Synthesizing academic and practitioner research.

"How can we increase the value of research to financial executives?" This is a question that Prof. M. Mark Walker thinks about a lot.

Walker is an associate professor of Finance at the University of Mississippi, and he's been an FEI member since 2000. He joined the Memphis Chapter in 2001, joined the chapter's board of the chapter in 2002, became chapter president in 2005, joined the FERF Research Committee in 2005 and became a FERF Trustee in 2009.

But Walker was not always an academic. After graduating from North Carolina State University with a degree in civil engineering, he accepted a job in the Washington, D.C., area. He was soon taking night business classes at George Washington University, and decided to get an MBA from Penn State University. After another stint in the corporate world, Walker earned his Ph.D. in Business Administration with a concentration in Finance from Michigan State University. "I was just trying to find out what I was really interested in."

Walker is now a full-time professor, having taught candidates at three levels--undergraduate, master's level and doctorate.

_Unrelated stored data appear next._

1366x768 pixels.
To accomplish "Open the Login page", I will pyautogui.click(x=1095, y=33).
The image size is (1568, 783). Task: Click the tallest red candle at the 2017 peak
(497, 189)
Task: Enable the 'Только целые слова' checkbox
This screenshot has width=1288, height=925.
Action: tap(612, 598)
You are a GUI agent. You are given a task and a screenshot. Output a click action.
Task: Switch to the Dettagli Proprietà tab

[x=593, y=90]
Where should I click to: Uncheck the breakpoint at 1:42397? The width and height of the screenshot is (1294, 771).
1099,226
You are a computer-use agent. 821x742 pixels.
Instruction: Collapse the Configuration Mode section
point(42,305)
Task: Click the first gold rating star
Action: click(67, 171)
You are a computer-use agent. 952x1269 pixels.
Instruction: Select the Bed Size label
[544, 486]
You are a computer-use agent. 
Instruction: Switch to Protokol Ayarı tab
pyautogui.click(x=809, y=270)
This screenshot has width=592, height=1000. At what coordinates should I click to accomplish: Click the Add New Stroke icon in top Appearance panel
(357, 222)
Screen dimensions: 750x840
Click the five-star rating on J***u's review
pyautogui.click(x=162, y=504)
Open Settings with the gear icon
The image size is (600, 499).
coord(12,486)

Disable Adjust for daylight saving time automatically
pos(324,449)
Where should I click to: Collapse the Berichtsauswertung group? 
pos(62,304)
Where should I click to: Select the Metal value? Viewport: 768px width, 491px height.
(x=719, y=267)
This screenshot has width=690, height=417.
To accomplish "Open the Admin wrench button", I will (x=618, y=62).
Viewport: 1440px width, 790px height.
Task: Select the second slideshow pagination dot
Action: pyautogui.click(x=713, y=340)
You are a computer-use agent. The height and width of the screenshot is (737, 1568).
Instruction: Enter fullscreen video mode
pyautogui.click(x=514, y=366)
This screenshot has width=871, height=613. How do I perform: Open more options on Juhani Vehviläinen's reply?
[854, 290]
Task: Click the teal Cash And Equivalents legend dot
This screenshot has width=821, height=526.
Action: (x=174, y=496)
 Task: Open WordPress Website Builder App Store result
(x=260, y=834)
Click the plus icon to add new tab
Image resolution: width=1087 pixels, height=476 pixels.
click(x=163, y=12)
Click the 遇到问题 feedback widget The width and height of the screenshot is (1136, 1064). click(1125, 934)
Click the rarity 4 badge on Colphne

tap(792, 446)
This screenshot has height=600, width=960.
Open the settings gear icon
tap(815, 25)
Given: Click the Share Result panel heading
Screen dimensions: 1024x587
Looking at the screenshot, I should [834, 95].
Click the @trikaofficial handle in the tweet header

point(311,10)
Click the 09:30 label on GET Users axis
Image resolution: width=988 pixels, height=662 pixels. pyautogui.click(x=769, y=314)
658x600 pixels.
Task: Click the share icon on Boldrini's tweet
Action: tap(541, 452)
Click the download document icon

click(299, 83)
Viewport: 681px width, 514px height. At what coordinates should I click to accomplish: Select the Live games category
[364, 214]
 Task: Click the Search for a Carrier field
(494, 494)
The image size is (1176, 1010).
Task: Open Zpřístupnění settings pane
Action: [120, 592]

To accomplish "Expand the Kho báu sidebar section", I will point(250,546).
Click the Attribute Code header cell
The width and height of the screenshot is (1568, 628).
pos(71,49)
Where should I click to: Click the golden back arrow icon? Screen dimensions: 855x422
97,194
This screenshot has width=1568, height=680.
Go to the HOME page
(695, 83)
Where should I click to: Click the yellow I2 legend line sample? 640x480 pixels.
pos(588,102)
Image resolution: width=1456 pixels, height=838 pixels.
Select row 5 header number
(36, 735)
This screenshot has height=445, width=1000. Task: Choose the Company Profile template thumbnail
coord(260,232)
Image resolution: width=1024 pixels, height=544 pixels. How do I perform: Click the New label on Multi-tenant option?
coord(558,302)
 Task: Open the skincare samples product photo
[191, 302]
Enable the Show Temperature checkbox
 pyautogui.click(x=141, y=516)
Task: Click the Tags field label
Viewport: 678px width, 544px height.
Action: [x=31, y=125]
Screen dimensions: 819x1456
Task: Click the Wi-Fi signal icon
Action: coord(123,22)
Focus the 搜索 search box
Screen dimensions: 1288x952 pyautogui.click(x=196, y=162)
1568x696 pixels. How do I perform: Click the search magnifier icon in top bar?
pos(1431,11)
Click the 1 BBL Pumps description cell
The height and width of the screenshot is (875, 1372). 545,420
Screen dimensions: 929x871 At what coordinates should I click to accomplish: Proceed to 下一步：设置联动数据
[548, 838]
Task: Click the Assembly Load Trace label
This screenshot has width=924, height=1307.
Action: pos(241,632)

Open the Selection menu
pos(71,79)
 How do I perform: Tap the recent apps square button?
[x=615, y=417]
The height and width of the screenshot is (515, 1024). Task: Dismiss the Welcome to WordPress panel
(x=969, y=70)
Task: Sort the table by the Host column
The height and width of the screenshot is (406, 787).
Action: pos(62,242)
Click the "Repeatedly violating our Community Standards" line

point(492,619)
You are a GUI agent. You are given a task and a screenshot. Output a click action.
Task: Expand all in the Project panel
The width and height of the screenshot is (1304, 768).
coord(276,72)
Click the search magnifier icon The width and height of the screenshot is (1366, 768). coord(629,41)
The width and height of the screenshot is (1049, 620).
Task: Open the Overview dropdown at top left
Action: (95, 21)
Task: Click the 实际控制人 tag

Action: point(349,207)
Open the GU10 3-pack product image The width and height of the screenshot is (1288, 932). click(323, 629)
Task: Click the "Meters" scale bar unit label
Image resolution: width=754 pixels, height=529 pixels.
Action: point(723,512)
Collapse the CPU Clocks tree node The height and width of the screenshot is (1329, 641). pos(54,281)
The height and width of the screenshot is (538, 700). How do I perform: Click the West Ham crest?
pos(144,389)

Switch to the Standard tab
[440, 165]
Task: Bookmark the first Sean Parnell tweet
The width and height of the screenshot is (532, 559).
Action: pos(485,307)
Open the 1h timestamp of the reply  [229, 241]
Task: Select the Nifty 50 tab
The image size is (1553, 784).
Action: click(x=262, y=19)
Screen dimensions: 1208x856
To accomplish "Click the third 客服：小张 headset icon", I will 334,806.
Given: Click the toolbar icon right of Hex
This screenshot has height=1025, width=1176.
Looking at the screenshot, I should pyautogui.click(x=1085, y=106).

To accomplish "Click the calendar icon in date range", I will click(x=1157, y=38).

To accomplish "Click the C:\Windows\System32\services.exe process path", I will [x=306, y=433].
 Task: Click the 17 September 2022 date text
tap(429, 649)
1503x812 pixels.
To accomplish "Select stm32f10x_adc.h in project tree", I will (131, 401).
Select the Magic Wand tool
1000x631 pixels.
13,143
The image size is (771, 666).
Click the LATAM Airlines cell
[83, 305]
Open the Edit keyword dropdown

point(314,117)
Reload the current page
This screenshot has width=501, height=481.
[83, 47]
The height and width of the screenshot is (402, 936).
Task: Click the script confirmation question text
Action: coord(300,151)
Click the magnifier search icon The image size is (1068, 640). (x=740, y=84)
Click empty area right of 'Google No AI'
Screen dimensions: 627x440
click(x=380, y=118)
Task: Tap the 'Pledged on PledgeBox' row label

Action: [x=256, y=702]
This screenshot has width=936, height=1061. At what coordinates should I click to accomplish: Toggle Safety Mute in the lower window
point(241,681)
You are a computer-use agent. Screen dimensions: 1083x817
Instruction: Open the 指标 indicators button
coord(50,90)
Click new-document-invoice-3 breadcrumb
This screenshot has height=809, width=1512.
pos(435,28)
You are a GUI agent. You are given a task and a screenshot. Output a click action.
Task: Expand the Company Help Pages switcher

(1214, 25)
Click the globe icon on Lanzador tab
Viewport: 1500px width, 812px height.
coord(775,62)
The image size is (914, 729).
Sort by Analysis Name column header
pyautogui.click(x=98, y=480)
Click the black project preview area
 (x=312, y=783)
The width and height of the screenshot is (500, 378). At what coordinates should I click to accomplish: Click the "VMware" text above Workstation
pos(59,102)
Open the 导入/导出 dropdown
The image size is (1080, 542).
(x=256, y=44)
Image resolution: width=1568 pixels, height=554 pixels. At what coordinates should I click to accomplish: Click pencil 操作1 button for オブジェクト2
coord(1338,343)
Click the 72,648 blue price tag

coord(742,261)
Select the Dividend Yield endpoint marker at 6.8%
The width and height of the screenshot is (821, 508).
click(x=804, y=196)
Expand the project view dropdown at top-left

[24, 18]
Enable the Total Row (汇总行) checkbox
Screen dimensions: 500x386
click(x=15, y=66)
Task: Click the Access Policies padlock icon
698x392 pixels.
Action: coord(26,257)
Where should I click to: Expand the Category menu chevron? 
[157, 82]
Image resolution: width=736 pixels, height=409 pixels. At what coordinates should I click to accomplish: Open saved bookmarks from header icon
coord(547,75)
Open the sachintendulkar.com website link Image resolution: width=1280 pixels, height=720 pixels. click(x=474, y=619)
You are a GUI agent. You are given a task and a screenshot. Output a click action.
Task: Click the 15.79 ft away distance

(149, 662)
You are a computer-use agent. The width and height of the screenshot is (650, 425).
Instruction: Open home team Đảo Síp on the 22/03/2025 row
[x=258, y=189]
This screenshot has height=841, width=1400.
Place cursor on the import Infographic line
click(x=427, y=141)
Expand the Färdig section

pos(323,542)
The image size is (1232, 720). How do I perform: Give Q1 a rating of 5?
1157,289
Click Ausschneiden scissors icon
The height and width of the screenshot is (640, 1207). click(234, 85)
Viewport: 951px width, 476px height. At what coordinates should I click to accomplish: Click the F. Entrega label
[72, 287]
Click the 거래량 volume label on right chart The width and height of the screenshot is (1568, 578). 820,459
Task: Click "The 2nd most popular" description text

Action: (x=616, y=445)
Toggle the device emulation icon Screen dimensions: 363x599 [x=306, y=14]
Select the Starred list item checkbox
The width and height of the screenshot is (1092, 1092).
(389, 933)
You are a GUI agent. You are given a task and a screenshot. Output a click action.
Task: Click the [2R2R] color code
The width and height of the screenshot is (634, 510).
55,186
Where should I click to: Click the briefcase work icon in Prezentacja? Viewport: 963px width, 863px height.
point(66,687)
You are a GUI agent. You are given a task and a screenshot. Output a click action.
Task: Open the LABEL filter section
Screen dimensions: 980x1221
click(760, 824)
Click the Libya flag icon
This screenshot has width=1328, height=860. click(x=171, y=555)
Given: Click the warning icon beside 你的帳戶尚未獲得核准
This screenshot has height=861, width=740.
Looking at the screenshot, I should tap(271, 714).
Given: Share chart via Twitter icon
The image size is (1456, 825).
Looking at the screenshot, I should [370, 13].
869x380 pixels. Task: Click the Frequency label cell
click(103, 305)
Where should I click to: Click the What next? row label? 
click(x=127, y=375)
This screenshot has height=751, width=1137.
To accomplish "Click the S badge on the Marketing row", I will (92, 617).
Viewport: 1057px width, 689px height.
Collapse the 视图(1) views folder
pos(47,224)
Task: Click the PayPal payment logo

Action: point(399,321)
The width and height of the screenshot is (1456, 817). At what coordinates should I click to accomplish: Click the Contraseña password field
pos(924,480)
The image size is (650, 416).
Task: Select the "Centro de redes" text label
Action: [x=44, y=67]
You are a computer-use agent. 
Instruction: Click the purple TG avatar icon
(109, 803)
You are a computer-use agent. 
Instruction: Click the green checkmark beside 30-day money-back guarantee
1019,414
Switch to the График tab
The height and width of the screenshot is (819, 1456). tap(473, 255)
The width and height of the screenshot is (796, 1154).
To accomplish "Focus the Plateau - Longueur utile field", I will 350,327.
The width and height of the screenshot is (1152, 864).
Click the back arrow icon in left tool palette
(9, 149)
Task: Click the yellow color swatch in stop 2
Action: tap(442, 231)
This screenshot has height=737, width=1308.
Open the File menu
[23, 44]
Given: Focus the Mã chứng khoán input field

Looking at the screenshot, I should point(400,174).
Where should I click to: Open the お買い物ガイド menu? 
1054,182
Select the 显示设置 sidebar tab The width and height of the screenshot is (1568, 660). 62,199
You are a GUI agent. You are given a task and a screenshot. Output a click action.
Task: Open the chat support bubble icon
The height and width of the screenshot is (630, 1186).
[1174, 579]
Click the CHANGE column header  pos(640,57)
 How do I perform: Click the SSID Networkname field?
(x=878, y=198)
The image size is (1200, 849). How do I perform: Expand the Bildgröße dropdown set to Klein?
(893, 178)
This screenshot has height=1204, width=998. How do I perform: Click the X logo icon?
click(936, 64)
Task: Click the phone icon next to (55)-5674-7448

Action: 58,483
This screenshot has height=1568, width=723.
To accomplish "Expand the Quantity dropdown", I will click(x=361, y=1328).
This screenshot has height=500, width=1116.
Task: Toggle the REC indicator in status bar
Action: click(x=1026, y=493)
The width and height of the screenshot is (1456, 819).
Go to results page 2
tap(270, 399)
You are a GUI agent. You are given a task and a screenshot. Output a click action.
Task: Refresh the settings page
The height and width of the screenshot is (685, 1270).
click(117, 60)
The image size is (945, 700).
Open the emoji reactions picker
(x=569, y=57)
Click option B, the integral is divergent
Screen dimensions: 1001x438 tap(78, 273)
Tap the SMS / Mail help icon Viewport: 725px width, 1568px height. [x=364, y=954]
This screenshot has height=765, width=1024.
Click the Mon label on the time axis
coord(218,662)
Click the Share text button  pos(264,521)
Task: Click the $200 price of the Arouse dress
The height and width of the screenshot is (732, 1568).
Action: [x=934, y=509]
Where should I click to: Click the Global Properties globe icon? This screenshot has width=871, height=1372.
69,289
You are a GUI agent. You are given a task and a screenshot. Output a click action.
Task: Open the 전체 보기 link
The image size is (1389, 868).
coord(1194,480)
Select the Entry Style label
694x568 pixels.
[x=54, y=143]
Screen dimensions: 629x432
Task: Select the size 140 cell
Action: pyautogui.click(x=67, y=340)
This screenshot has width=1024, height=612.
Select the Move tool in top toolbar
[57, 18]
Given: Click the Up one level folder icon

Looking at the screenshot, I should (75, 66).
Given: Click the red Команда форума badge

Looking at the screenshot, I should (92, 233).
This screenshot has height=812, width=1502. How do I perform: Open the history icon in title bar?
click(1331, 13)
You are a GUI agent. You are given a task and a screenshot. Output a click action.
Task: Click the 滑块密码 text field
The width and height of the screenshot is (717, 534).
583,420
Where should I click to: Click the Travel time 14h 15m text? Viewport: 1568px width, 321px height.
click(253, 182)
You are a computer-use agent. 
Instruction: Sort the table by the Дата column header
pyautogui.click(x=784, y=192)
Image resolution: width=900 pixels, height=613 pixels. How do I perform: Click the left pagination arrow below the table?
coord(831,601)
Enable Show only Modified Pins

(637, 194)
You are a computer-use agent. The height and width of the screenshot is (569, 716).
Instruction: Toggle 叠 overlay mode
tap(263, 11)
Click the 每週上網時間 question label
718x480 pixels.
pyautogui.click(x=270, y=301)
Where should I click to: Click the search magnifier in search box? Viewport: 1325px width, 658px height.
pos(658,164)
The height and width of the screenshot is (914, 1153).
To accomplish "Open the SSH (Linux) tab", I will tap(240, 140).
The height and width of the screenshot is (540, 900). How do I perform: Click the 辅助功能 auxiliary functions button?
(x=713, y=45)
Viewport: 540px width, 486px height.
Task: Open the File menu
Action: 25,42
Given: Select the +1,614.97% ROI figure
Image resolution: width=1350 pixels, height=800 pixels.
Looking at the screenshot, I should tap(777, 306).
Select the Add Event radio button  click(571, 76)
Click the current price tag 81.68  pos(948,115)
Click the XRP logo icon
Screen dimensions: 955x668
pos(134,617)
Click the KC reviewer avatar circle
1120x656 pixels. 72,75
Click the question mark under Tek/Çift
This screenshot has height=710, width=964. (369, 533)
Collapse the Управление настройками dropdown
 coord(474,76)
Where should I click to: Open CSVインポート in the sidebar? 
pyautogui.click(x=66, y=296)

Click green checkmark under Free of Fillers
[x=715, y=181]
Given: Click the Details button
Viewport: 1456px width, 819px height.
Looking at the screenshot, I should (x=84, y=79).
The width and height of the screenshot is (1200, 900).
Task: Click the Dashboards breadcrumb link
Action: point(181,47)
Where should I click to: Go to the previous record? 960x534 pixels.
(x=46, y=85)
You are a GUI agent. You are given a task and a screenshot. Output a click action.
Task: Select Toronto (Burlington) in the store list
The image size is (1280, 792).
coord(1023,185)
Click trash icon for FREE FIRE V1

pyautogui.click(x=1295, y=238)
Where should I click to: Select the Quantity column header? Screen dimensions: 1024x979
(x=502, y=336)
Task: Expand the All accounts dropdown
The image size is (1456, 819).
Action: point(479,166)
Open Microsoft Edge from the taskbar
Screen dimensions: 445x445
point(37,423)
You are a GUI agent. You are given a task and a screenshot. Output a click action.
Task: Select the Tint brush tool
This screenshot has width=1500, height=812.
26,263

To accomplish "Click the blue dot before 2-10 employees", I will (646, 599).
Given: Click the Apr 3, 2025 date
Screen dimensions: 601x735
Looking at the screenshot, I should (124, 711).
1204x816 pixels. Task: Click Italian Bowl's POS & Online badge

He explains that each level of student has a different objective. "Undergraduates need to understand the basic concepts, tools and theories of finance. Master's level students need to know how to apply the various theories and tools in a specific situation to solve a problem. And Ph.D. candidates need to learn how to develop and test new theories."

To illustrate these differences, Walker offers an example: The undergraduate student, he says, asks, "What is the definition of a firm's optimal capital structure and why is the concept important to financial managers?" The MBA student asks, "How does a financial manager determine the firm's optimal capital structure in a given situation?" And the Ph.D. students asks, "Is there an optimal capital structure, and, if so, what are the key determinants?"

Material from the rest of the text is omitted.